Michael Linton's Bayeux Tapestry: 1066 - A Medieval Mosaic and Puzzles
his Chronicle of
THE NORMAN CONQUEST
ROMAN DE ROU
EDGAR TAYLOR ESQ. F. S. A.
WILLIAM PICKERING, 1837
This electronic edition
was prepared by
Michael A. Linton, 2004
HOW THE KING OF FRANCE CAME AGAIN AGAINST DUKE WILLIAM, AND WAS DEFEATED AT VARAVILLE.
Duke William carried himself gallantly, and triumphed over all his enemies; he was loved for his liberality, and feared for his bravery. He conquered many and won over many, lavishing his gifts around, and spending much; till the French became very jealous of his chivalry; of the troops that he had, and of the lands he conquered. Their king could never be reconciled to the Normans; but said that he would sooner perjure himself, than not have his revenge for the battle of Mortemer.

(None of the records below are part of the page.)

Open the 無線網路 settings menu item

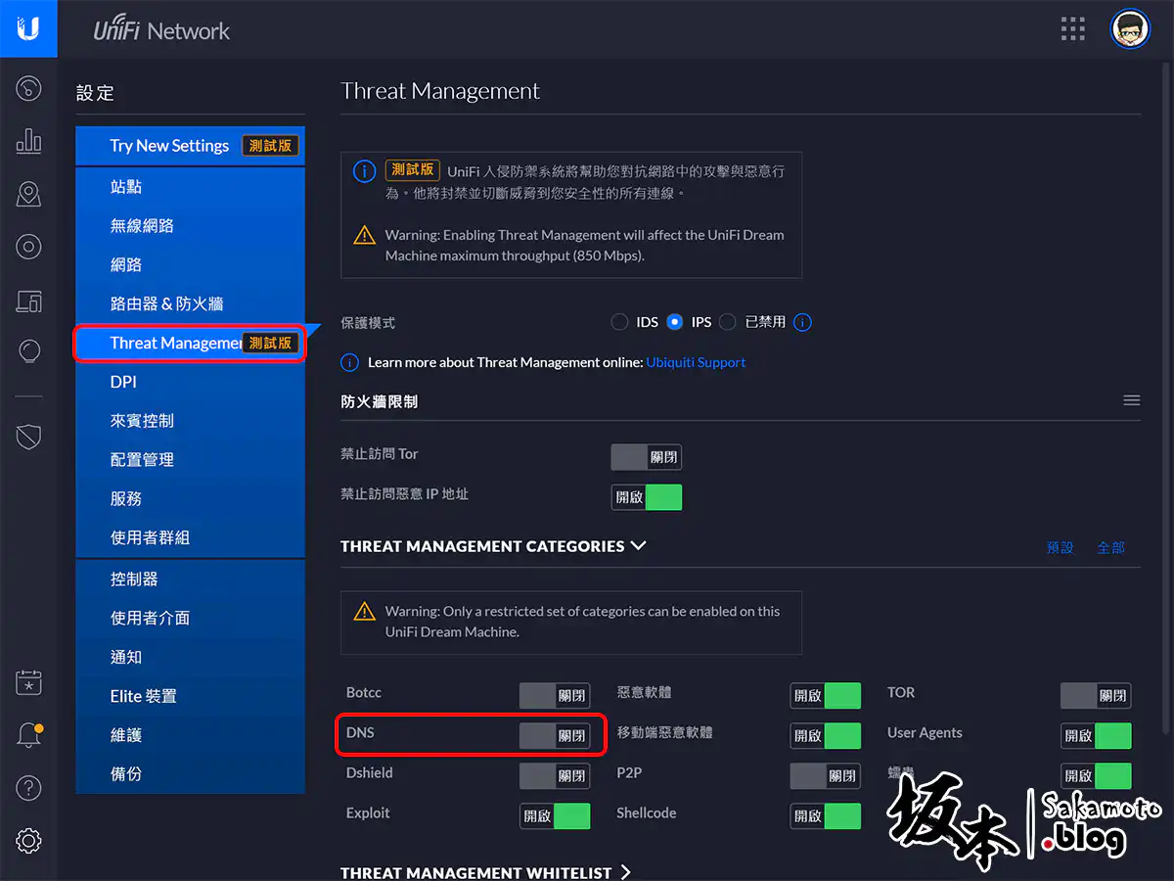point(142,226)
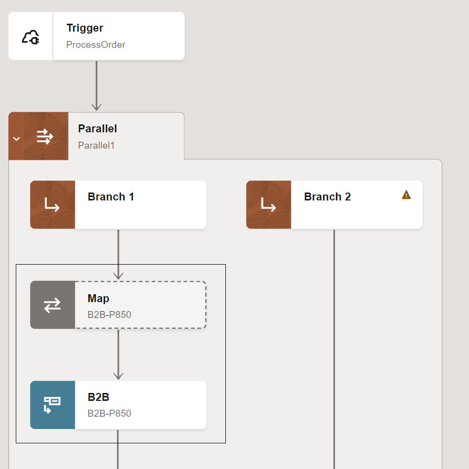
Task: Click the Trigger cloud plug icon
Action: [31, 37]
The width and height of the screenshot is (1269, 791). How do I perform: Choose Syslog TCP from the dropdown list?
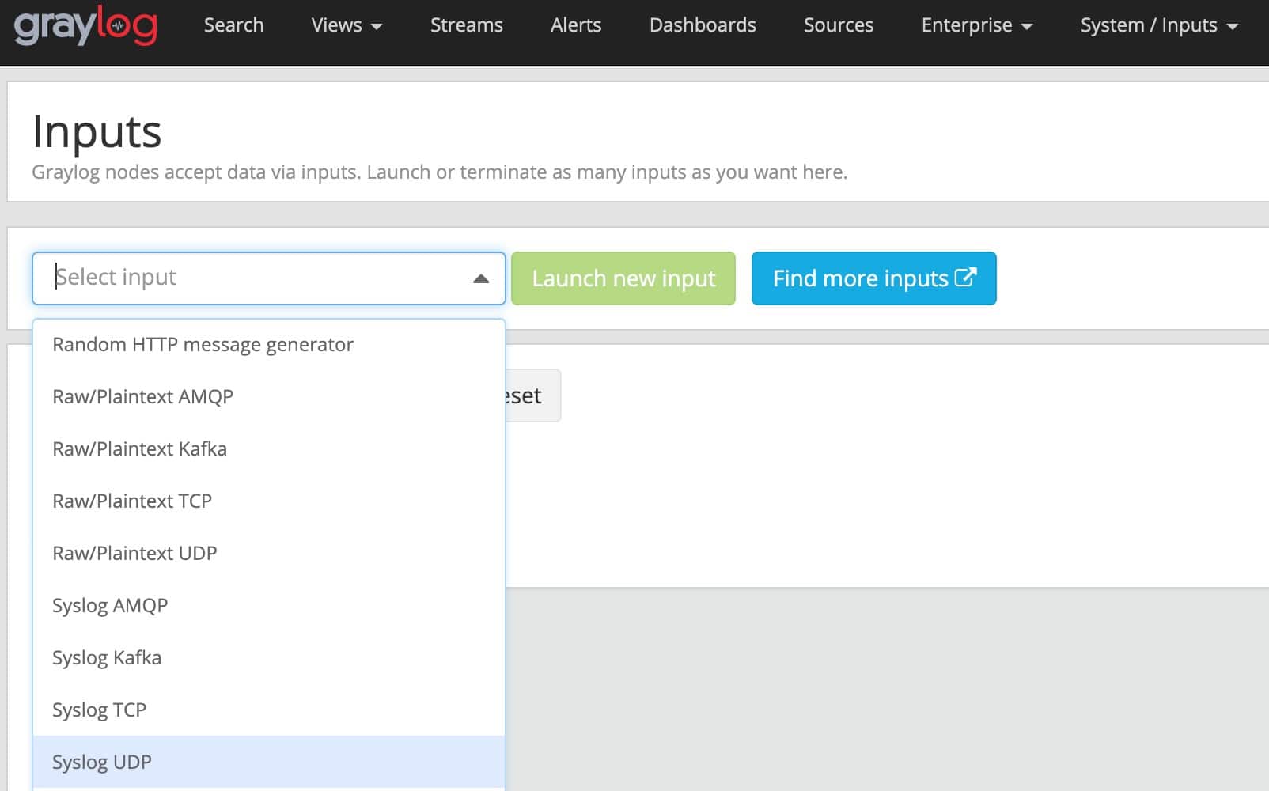(99, 710)
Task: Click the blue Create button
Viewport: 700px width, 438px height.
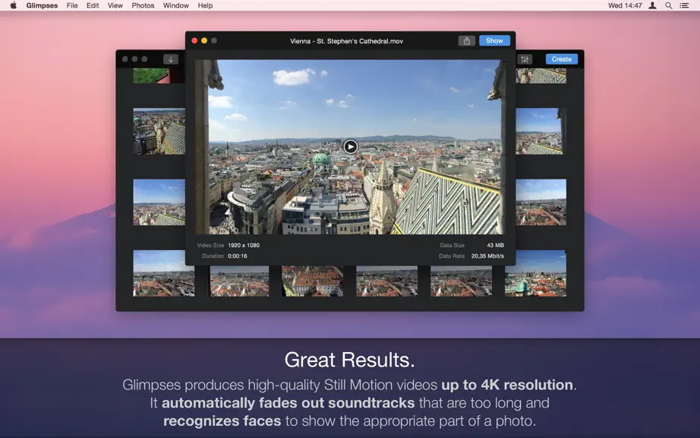Action: click(x=561, y=59)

Then under the advice of Giffrei Martel, before August, when the corn was on the ground, he summoned together all his barons, and the knights who held fiefs of him, and owed him service, and entered Normandy, passing by Oismes, which they assaulted without tarrying before it long. From thence they traversed all Oismes, and through the Beessin as far as the sea coast; burning the villages and bourgs; and ruining and plundering both men and women, till at length they came to St. Pierre-sor-Dive. The town was completely garrisoned by them, and the king lay at the abbey. The duke was with his people at Faleise, when the news came, concerning the wrong the king was doing him; and it grieved him sorely. So he sent out and assembled his knights, and strengthened his castles, cleansing the fosses, and repairing the walls; being determined to let the open country be laid waste, if he could maintain his strong places. He could easily, he said, recover the open lands, and repair the injury done to them. So he did not shew himself at all to the French, but let them wander over the country, intending to give them scurvy usage on their return back from their expedition. The king meantime went on with his project. He would go, he said, towards Bayeux, and ravage the whole of the Beessin, and on his return thence would pass by Varavile, and lay waste Auge and Lievin. Accordingly the French overran the Beessin, as far as the river Seule; and returned from thence to Caen, where they passed the Ogne. Caen was then without a castle, and had neither wall nor fence to protect it. When the king left Caen, he proceeded homeward by Varavile, as he had proposed. His train was great and long, so that it could not all be kept together; and the press was great to pass the bridge, every one wanting to be the foremost.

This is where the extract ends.